= Exercise prompt =
Retype each line below without a single alteration.

Given entries Start Marker

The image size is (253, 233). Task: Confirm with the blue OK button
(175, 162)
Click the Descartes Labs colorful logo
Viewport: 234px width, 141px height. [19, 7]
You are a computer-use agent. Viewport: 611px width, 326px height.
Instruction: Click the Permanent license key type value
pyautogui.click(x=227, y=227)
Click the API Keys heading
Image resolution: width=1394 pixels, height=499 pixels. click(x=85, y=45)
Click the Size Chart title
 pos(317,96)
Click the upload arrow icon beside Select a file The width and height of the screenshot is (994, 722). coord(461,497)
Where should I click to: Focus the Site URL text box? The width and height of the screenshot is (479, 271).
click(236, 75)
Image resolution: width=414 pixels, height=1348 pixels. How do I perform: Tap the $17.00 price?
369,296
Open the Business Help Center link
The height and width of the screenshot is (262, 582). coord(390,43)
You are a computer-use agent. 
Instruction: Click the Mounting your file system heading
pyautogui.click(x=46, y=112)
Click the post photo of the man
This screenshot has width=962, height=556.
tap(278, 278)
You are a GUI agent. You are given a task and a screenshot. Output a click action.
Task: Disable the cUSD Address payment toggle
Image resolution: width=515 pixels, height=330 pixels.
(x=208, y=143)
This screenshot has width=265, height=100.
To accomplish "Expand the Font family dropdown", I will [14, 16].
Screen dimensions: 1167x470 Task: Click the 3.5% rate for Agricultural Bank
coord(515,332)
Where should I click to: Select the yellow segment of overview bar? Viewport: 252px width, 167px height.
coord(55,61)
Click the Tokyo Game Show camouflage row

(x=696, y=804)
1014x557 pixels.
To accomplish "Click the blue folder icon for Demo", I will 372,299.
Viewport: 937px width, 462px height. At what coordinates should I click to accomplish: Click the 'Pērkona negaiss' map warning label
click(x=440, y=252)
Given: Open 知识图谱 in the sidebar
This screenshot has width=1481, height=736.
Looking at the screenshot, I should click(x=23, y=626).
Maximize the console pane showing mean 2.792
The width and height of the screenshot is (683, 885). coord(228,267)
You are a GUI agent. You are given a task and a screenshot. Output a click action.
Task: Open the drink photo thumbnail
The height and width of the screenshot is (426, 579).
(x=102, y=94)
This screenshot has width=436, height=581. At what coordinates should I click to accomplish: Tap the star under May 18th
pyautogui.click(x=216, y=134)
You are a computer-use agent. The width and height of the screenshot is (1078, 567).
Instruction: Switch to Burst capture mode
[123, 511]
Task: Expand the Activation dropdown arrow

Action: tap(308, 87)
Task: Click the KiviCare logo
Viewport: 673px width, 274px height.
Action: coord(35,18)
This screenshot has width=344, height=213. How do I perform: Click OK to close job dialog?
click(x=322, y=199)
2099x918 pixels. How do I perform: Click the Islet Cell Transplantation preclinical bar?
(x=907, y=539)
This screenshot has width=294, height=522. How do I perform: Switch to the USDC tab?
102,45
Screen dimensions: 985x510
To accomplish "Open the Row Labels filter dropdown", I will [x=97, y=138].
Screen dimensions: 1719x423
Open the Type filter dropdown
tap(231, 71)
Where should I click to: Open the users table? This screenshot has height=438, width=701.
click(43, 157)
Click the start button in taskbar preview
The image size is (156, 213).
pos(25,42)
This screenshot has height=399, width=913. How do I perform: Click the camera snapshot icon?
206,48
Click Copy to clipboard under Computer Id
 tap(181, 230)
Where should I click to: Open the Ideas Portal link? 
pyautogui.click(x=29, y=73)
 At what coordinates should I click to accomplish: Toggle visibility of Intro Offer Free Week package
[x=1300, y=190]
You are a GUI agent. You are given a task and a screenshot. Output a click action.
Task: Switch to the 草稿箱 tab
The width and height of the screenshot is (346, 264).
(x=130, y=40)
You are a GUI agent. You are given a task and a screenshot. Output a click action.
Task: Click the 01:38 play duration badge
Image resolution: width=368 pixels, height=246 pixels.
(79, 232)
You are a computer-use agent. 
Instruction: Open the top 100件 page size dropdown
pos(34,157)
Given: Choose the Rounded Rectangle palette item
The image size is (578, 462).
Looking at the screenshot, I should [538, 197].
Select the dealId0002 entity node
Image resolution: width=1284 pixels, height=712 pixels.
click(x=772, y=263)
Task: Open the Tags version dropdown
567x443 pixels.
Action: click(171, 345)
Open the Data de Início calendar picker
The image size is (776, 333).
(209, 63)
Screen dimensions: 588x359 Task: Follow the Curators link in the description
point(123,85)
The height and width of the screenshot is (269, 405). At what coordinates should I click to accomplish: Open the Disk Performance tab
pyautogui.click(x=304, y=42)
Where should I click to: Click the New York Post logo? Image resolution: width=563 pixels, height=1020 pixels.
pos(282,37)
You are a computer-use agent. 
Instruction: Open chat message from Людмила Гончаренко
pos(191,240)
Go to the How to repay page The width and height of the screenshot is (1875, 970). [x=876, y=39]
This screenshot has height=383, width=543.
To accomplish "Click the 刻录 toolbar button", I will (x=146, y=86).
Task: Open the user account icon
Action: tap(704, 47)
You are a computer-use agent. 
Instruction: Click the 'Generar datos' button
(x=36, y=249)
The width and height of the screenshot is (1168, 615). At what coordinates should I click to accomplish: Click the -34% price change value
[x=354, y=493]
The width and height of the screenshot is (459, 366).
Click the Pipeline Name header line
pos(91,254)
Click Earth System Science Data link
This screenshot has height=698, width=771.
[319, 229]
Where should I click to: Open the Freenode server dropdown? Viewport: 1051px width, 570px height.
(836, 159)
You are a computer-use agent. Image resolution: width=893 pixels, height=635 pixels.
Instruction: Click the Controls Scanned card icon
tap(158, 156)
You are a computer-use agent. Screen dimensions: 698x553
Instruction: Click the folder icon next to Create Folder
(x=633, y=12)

Given entries End Marker

= Task output =
The image size is (253, 233). Task: Confirm with the blue OK button
(175, 162)
Click the Descartes Labs colorful logo
Viewport: 234px width, 141px height. [19, 7]
You are a computer-use agent. Viewport: 611px width, 326px height.
Instruction: Click the Permanent license key type value
pyautogui.click(x=227, y=227)
Click the API Keys heading
Image resolution: width=1394 pixels, height=499 pixels. click(x=85, y=45)
Click the Size Chart title
 pos(317,96)
Click the upload arrow icon beside Select a file The width and height of the screenshot is (994, 722). coord(461,497)
Where should I click to: Focus the Site URL text box? The width and height of the screenshot is (479, 271).
click(236, 75)
Image resolution: width=414 pixels, height=1348 pixels. How do I perform: Tap the $17.00 price?
369,296
Open the Business Help Center link
The height and width of the screenshot is (262, 582). coord(390,43)
You are a computer-use agent. 
Instruction: Click the Mounting your file system heading
pyautogui.click(x=46, y=112)
Click the post photo of the man
This screenshot has width=962, height=556.
tap(278, 278)
You are a GUI agent. You are given a task and a screenshot. Output a click action.
Task: Disable the cUSD Address payment toggle
Image resolution: width=515 pixels, height=330 pixels.
(x=208, y=143)
This screenshot has width=265, height=100.
To accomplish "Expand the Font family dropdown", I will [14, 16].
Screen dimensions: 1167x470 Task: Click the 3.5% rate for Agricultural Bank
coord(515,332)
Where should I click to: Select the yellow segment of overview bar? Viewport: 252px width, 167px height.
coord(55,61)
Click the Tokyo Game Show camouflage row

(x=696, y=804)
1014x557 pixels.
To accomplish "Click the blue folder icon for Demo", I will 372,299.
Viewport: 937px width, 462px height. At what coordinates should I click to accomplish: Click the 'Pērkona negaiss' map warning label
click(x=440, y=252)
Given: Open 知识图谱 in the sidebar
This screenshot has width=1481, height=736.
Looking at the screenshot, I should click(x=23, y=626).
Maximize the console pane showing mean 2.792
The width and height of the screenshot is (683, 885). coord(228,267)
You are a GUI agent. You are given a task and a screenshot. Output a click action.
Task: Open the drink photo thumbnail
The height and width of the screenshot is (426, 579).
(x=102, y=94)
This screenshot has width=436, height=581. At what coordinates should I click to accomplish: Tap the star under May 18th
pyautogui.click(x=216, y=134)
You are a computer-use agent. The width and height of the screenshot is (1078, 567).
Instruction: Switch to Burst capture mode
[123, 511]
Task: Expand the Activation dropdown arrow

Action: tap(308, 87)
Task: Click the KiviCare logo
Viewport: 673px width, 274px height.
Action: coord(35,18)
This screenshot has width=344, height=213. How do I perform: Click OK to close job dialog?
click(x=322, y=199)
2099x918 pixels. How do I perform: Click the Islet Cell Transplantation preclinical bar?
(x=907, y=539)
This screenshot has width=294, height=522. How do I perform: Switch to the USDC tab?
102,45
Screen dimensions: 985x510
To accomplish "Open the Row Labels filter dropdown", I will [x=97, y=138].
Screen dimensions: 1719x423
Open the Type filter dropdown
tap(231, 71)
Where should I click to: Open the users table? This screenshot has height=438, width=701.
click(43, 157)
Click the start button in taskbar preview
The image size is (156, 213).
pos(25,42)
This screenshot has height=399, width=913. How do I perform: Click the camera snapshot icon?
206,48
Click Copy to clipboard under Computer Id
 tap(181, 230)
Where should I click to: Open the Ideas Portal link? 
pyautogui.click(x=29, y=73)
 At what coordinates should I click to accomplish: Toggle visibility of Intro Offer Free Week package
[x=1300, y=190]
You are a GUI agent. You are given a task and a screenshot. Output a click action.
Task: Switch to the 草稿箱 tab
The width and height of the screenshot is (346, 264).
(x=130, y=40)
You are a GUI agent. You are given a task and a screenshot. Output a click action.
Task: Click the 01:38 play duration badge
Image resolution: width=368 pixels, height=246 pixels.
(79, 232)
You are a computer-use agent. 
Instruction: Open the top 100件 page size dropdown
pos(34,157)
Given: Choose the Rounded Rectangle palette item
The image size is (578, 462).
Looking at the screenshot, I should [538, 197].
Select the dealId0002 entity node
Image resolution: width=1284 pixels, height=712 pixels.
click(x=772, y=263)
Task: Open the Tags version dropdown
567x443 pixels.
Action: click(171, 345)
Open the Data de Início calendar picker
The image size is (776, 333).
(209, 63)
Screen dimensions: 588x359 Task: Follow the Curators link in the description
point(123,85)
The height and width of the screenshot is (269, 405). At what coordinates should I click to accomplish: Open the Disk Performance tab
pyautogui.click(x=304, y=42)
Where should I click to: Click the New York Post logo? Image resolution: width=563 pixels, height=1020 pixels.
pos(282,37)
You are a computer-use agent. 
Instruction: Open chat message from Людмила Гончаренко
pos(191,240)
Go to the How to repay page The width and height of the screenshot is (1875, 970). [x=876, y=39]
This screenshot has height=383, width=543.
To accomplish "Click the 刻录 toolbar button", I will (x=146, y=86).
Task: Open the user account icon
Action: tap(704, 47)
You are a computer-use agent. 
Instruction: Click the 'Generar datos' button
(x=36, y=249)
The width and height of the screenshot is (1168, 615). At what coordinates should I click to accomplish: Click the -34% price change value
[x=354, y=493]
The width and height of the screenshot is (459, 366).
Click the Pipeline Name header line
pos(91,254)
Click Earth System Science Data link
This screenshot has height=698, width=771.
[319, 229]
Where should I click to: Open the Freenode server dropdown? Viewport: 1051px width, 570px height.
(836, 159)
You are a computer-use agent. Image resolution: width=893 pixels, height=635 pixels.
Instruction: Click the Controls Scanned card icon
tap(158, 156)
You are a computer-use agent. Screen dimensions: 698x553
Instruction: Click the folder icon next to Create Folder
(x=633, y=12)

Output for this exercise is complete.